> [DATA RECORDS]:
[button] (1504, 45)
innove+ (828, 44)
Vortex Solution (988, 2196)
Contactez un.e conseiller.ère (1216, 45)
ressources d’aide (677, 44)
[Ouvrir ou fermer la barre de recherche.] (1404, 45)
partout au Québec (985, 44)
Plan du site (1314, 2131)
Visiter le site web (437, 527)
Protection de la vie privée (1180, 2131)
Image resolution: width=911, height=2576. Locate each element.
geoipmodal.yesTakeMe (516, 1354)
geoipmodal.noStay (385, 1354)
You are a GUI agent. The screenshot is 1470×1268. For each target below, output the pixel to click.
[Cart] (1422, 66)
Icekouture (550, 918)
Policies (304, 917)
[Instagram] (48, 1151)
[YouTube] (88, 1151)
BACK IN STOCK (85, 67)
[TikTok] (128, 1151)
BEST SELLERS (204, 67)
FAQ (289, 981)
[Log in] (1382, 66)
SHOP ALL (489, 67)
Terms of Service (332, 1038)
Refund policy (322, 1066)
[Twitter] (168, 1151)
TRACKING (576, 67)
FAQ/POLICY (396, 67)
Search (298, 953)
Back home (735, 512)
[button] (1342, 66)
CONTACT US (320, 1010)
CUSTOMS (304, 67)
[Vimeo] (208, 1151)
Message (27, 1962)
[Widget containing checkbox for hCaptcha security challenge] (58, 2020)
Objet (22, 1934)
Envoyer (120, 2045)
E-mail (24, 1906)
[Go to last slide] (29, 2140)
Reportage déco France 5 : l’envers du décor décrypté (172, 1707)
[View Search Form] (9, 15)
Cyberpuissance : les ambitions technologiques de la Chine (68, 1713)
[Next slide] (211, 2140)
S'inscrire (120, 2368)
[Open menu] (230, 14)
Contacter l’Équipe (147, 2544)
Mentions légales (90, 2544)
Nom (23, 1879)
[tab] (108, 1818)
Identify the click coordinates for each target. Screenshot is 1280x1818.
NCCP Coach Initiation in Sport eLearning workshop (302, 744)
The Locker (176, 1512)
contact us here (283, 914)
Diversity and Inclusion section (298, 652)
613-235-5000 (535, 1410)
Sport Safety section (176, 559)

> [WHAT THE EXERCISE ASKS]: Looking at the material above, please state how many lines include the string "geoipmodal", and give only that number.

> [EXPECTED OUTPUT]: 2